Vos, por C. B.

Naciste un 8 de marzo, tu vida la pasaste en el barrio de Mataderos. Te casaste y tuviste tres hijos: Jorge, Teresita y Susana.

En 1995, cuando tu marido estaba internado por un cáncer, te enteraste de que una de tus hijas me iba tener. Ella no te había dicho nada.

En el 2000, sufriste de un ACV, que hizo que quedaras hasta el 2018 en cama.

Comencé a tener conciencia de lo que pasaba a los cuatro o cinco años. Yo iba todos los sábados a verte, entraba detrás de mi mamá, tu hija. Ella me hacía upa y me acercaba para que te diera un beso. No sé si te enterabas, no podías hablar, ni moverte. El ambiente en tu casa no era agradable, demasiado frío y oscuro. Aunque mi tía abriera las ventanas y dejara entrar la luz, no era lo mismo.
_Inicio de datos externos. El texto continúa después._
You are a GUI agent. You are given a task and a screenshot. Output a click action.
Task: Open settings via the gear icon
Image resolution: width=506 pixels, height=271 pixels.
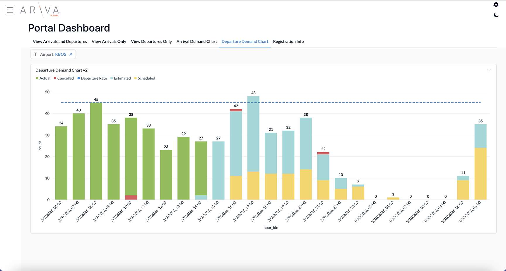[496, 5]
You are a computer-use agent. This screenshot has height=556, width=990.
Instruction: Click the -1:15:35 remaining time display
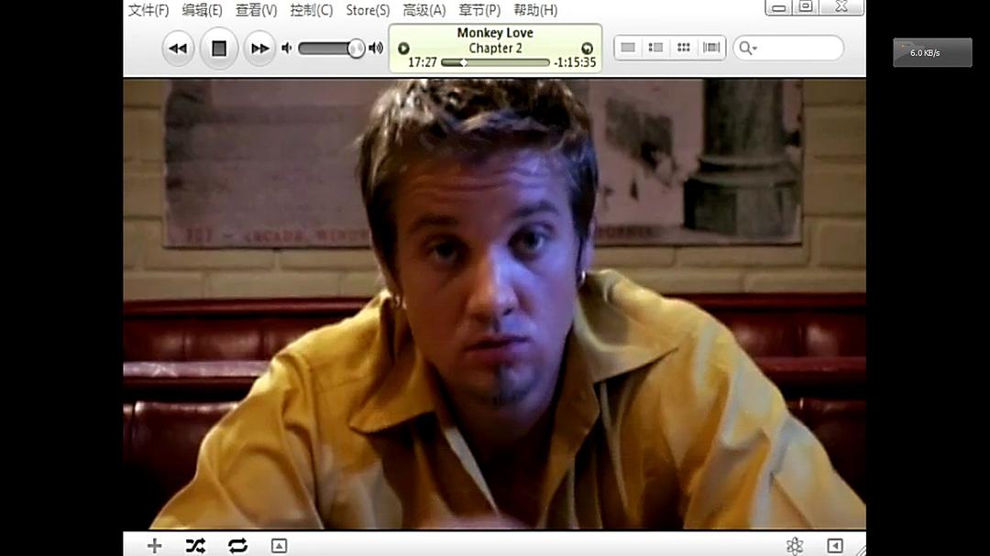(575, 63)
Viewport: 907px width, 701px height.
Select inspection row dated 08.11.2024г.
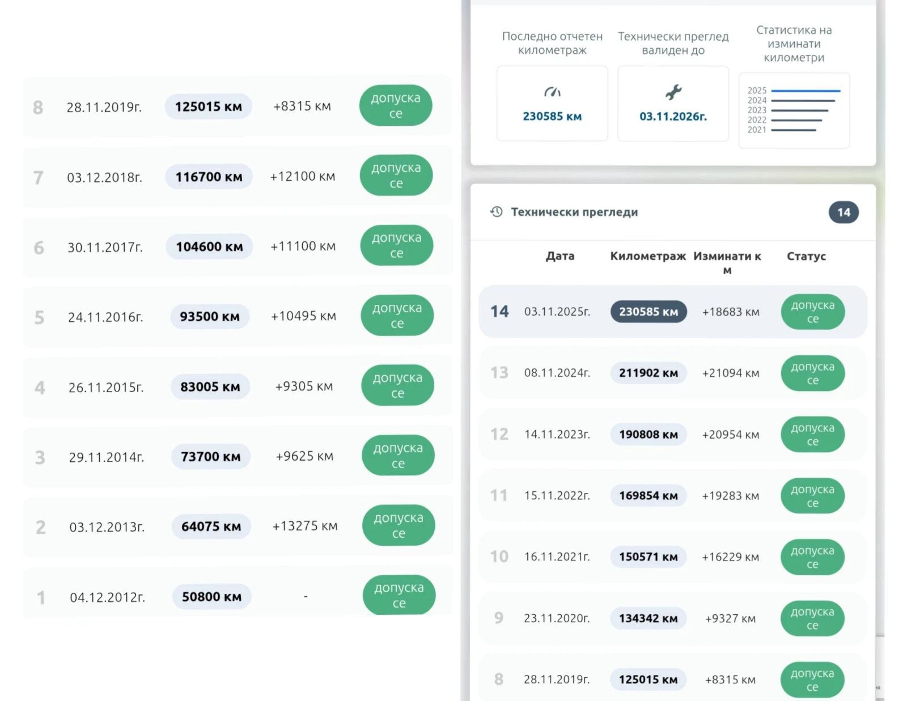click(x=557, y=373)
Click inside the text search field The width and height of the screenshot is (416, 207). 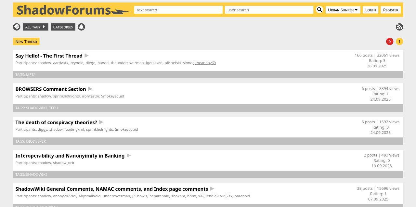pyautogui.click(x=178, y=10)
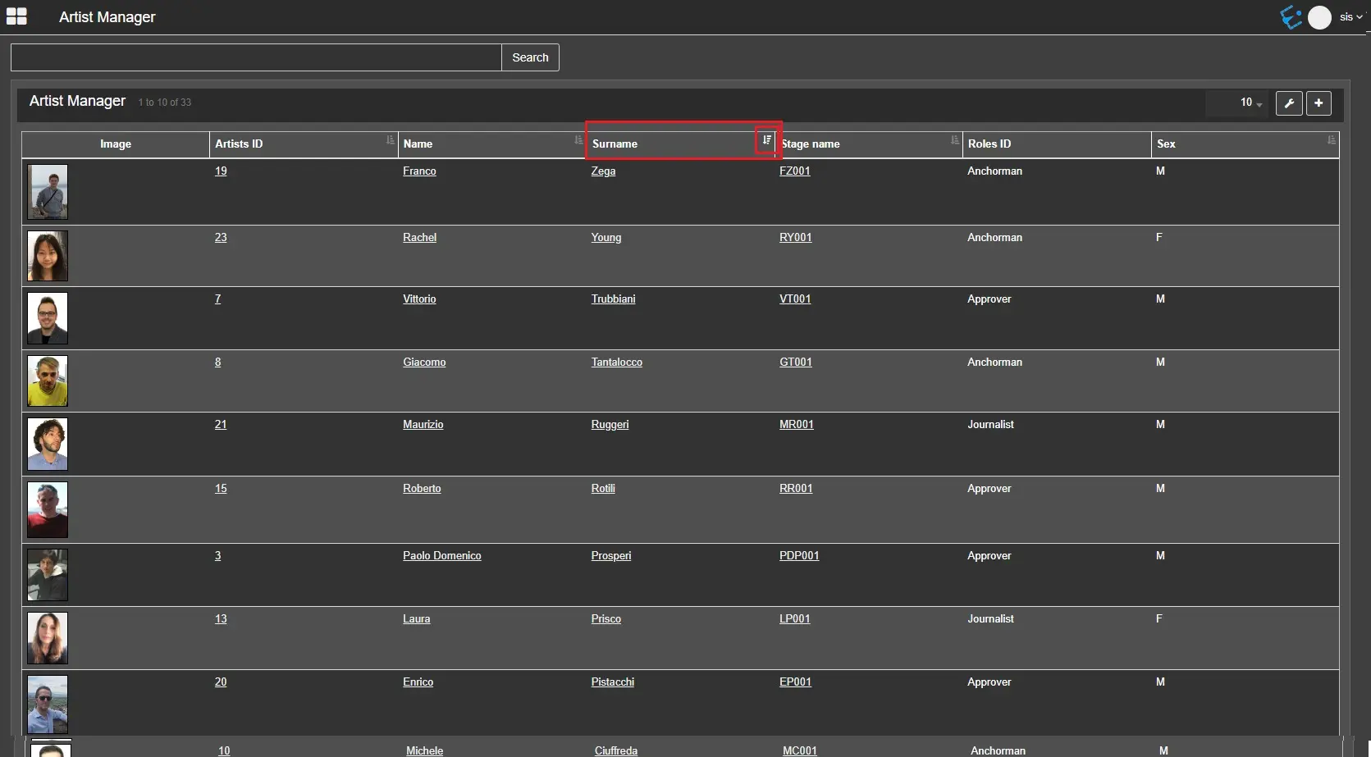Sort by Stage name column icon
Viewport: 1371px width, 757px height.
954,140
Más de una vez, Teresita llamaba a Susana y le decía “Mamá no está bien, llamá a la emergencia”. Todos creíamos que era la hora. Mi mamá se iba a las apuradas hacia Mataderos para verte, pero cuando llegaba ya te sentías mejor. Eras un ave fénix, podías ponerte mal y a la hora, volvía todo a la normalidad.

Hace unos años, vi un vídeo del día en que nací. Hacía como cuarenta grados, vos me tenías a upa y en un momento le dijiste a tu hija: “¿No tendrá calor?”. Yo no paraba de llorar. Esa fue la única vez que escuché tu voz.

Nunca supe qué hacías conmigo. ¿Qué me preparabas cuando era chica, a qué jugábamos, cómo eran las navidades en esos momentos?

Ya siendo más grande, probaba mirarte directo a los ojos, pero muy pocas veces mantuviste la mirada fija en mí. Llegué a agarrarte la mano, y cuando en una ocasión no me la soltaste, me sorprendí.

En el 2018, te internaron de urgencias, y te hice una sola visita, me pareció demasiado fuerte verte conectada a un montón de aparatos. A los meses, creo que en junio, llamaron del hospital a tu hija mayor, Teresita, y le dijeron que habías fallecido. Ella llamó a mi mamá y con papá se fueron al hospital. Yo me quedé en casa, en ese momento no lloré, pero acepté de una vez por todas que el momento era ése y que sí o sí tenía que suceder.

Lloré al verte en el cajón, ahí, tan quieta, sin expresión alguna. De vez en cuando, trataba de acercarme a verte, pero mi hermana no me lo permitía.

Y es hasta el día de hoy que me pregunto si nos estás viendo a todos desde algún lado o si ya no existe nada más después de la muerte, solo el sueño profundo.

 

C. B.

Me considero una persona bibliofílica y ailurofílica. Introvertida. Amo el olor de los libros. ¿Un día ideal para mí? Lluvia + un libro + un café o té y, por supuesto, no puede faltar la compañía de mi gato.